> The problem: Convert the rows below into a numbered list, leaving out any blank lines.

> Material for this exercise:
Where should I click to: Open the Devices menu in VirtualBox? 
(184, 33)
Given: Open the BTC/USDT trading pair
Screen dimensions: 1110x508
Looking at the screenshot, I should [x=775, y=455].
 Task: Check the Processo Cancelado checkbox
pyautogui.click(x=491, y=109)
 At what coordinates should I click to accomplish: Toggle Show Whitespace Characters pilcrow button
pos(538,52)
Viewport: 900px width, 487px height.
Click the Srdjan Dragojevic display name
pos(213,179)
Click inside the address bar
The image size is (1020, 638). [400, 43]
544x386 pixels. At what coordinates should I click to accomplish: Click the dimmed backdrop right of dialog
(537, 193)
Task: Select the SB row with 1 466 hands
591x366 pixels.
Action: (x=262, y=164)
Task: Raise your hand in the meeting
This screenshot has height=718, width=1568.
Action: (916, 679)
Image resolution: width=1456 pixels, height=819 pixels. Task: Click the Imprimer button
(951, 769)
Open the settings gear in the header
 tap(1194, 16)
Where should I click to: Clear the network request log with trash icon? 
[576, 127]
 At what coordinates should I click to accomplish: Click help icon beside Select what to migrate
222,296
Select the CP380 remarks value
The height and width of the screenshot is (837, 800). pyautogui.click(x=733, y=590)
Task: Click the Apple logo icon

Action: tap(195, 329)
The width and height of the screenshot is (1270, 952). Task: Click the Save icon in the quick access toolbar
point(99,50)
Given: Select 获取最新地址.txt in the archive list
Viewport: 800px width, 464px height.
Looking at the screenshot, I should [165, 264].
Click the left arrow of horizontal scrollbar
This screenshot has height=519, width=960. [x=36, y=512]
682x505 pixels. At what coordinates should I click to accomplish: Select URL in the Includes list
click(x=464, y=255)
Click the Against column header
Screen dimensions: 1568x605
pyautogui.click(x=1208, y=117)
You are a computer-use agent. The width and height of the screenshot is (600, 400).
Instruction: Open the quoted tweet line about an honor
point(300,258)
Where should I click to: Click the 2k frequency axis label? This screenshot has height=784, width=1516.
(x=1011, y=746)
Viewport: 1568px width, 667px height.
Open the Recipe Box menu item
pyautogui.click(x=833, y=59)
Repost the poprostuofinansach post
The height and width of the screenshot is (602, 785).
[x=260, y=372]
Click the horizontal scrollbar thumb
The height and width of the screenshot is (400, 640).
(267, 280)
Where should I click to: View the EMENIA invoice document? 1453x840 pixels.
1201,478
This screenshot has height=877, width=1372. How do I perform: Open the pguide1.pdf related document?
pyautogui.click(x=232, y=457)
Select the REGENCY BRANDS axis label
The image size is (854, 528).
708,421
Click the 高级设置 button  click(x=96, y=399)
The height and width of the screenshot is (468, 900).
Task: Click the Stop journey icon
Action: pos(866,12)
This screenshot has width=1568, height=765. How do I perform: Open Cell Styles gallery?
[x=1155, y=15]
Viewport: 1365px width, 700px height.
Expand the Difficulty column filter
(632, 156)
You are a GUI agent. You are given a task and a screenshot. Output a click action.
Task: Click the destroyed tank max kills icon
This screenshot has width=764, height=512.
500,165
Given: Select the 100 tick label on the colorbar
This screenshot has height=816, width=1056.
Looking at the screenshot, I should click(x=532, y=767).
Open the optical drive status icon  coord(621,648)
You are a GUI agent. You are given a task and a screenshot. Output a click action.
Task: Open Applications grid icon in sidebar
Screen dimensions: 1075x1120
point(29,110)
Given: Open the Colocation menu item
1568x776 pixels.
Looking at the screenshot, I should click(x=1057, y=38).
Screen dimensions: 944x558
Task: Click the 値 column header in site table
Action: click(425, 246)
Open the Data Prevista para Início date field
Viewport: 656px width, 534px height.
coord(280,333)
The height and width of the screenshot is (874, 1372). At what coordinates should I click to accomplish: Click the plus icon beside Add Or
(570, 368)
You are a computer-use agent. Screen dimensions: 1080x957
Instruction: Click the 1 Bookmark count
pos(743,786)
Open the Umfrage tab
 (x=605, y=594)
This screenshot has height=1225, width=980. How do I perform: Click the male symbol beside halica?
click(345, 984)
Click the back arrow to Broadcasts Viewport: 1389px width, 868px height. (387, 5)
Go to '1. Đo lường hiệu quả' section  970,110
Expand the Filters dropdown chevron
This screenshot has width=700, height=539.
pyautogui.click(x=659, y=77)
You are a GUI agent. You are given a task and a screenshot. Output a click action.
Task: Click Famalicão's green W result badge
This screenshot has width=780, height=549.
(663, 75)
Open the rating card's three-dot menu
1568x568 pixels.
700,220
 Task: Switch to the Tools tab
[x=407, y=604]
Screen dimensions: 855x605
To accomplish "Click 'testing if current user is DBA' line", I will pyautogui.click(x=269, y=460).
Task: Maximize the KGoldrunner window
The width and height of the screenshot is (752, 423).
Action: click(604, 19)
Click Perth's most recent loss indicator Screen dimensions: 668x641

> Exercise result:
1. Where should I click to: Open the Devices menu in VirtualBox? 
2. (184, 33)
3. Given: Open the BTC/USDT trading pair
4. Screen dimensions: 1110x508
5. Looking at the screenshot, I should [x=775, y=455].
6.  Task: Check the Processo Cancelado checkbox
7. pyautogui.click(x=491, y=109)
8.  At what coordinates should I click to accomplish: Toggle Show Whitespace Characters pilcrow button
9. pos(538,52)
10. Viewport: 900px width, 487px height.
11. Click the Srdjan Dragojevic display name
12. pos(213,179)
13. Click inside the address bar
14. The image size is (1020, 638). [400, 43]
15. 544x386 pixels. At what coordinates should I click to accomplish: Click the dimmed backdrop right of dialog
16. (537, 193)
17. Task: Select the SB row with 1 466 hands
18. 591x366 pixels.
19. Action: (x=262, y=164)
20. Task: Raise your hand in the meeting
21. This screenshot has height=718, width=1568.
22. Action: (916, 679)
23. Image resolution: width=1456 pixels, height=819 pixels. Task: Click the Imprimer button
24. (951, 769)
25. Open the settings gear in the header
26.  tap(1194, 16)
27. Where should I click to: Clear the network request log with trash icon? 
28. [576, 127]
29.  At what coordinates should I click to accomplish: Click help icon beside Select what to migrate
30. 222,296
31. Select the CP380 remarks value
32. The height and width of the screenshot is (837, 800). pyautogui.click(x=733, y=590)
33. Task: Click the Apple logo icon
34. Action: tap(195, 329)
35. The width and height of the screenshot is (1270, 952). Task: Click the Save icon in the quick access toolbar
36. point(99,50)
37. Given: Select 获取最新地址.txt in the archive list
38. Viewport: 800px width, 464px height.
39. Looking at the screenshot, I should [165, 264].
40. Click the left arrow of horizontal scrollbar
41. This screenshot has height=519, width=960. [x=36, y=512]
42. 682x505 pixels. At what coordinates should I click to accomplish: Select URL in the Includes list
43. click(x=464, y=255)
44. Click the Against column header
45. Screen dimensions: 1568x605
46. pyautogui.click(x=1208, y=117)
47. You are a computer-use agent. The width and height of the screenshot is (600, 400).
48. Instruction: Open the quoted tweet line about an honor
49. point(300,258)
50. Where should I click to: Click the 2k frequency axis label? This screenshot has height=784, width=1516.
51. (x=1011, y=746)
52. Viewport: 1568px width, 667px height.
53. Open the Recipe Box menu item
54. pyautogui.click(x=833, y=59)
55. Repost the poprostuofinansach post
56. The height and width of the screenshot is (602, 785).
57. [x=260, y=372]
58. Click the horizontal scrollbar thumb
59. The height and width of the screenshot is (400, 640).
60. (267, 280)
61. Where should I click to: View the EMENIA invoice document? 1453x840 pixels.
62. 1201,478
63. This screenshot has height=877, width=1372. How do I perform: Open the pguide1.pdf related document?
64. pyautogui.click(x=232, y=457)
65. Select the REGENCY BRANDS axis label
66. The image size is (854, 528).
67. 708,421
68. Click the 高级设置 button  click(x=96, y=399)
69. The height and width of the screenshot is (468, 900).
70. Task: Click the Stop journey icon
71. Action: pos(866,12)
72. This screenshot has width=1568, height=765. How do I perform: Open Cell Styles gallery?
73. [x=1155, y=15]
74. Viewport: 1365px width, 700px height.
75. Expand the Difficulty column filter
76. (632, 156)
77. You are a GUI agent. You are given a task and a screenshot. Output a click action.
78. Task: Click the destroyed tank max kills icon
79. This screenshot has width=764, height=512.
80. 500,165
81. Given: Select the 100 tick label on the colorbar
82. This screenshot has height=816, width=1056.
83. Looking at the screenshot, I should click(x=532, y=767).
84. Open the optical drive status icon  coord(621,648)
85. You are a GUI agent. You are given a task and a screenshot. Output a click action.
86. Task: Open Applications grid icon in sidebar
87. Screen dimensions: 1075x1120
88. point(29,110)
89. Given: Open the Colocation menu item
90. 1568x776 pixels.
91. Looking at the screenshot, I should click(x=1057, y=38).
92. Screen dimensions: 944x558
93. Task: Click the 値 column header in site table
94. Action: click(425, 246)
95. Open the Data Prevista para Início date field
96. Viewport: 656px width, 534px height.
97. coord(280,333)
98. The height and width of the screenshot is (874, 1372). At what coordinates should I click to accomplish: Click the plus icon beside Add Or
99. (570, 368)
100. You are a computer-use agent. Screen dimensions: 1080x957
101. Instruction: Click the 1 Bookmark count
102. pos(743,786)
103. Open the Umfrage tab
104.  (x=605, y=594)
105. This screenshot has height=1225, width=980. How do I perform: Click the male symbol beside halica?
106. click(345, 984)
107. Click the back arrow to Broadcasts Viewport: 1389px width, 868px height. (387, 5)
108. Go to '1. Đo lường hiệu quả' section  970,110
109. Expand the Filters dropdown chevron
110. This screenshot has width=700, height=539.
111. pyautogui.click(x=659, y=77)
112. You are a GUI agent. You are given a task and a screenshot. Output a click action.
113. Task: Click Famalicão's green W result badge
114. This screenshot has width=780, height=549.
115. (663, 75)
116. Open the rating card's three-dot menu
117. 1568x568 pixels.
118. 700,220
119.  Task: Switch to the Tools tab
120. [x=407, y=604]
121. Screen dimensions: 855x605
122. To accomplish "Click 'testing if current user is DBA' line", I will pyautogui.click(x=269, y=460).
123. Task: Maximize the KGoldrunner window
124. The width and height of the screenshot is (752, 423).
125. Action: click(604, 19)
126. Click Perth's most recent loss indicator Screen dimensions: 668x641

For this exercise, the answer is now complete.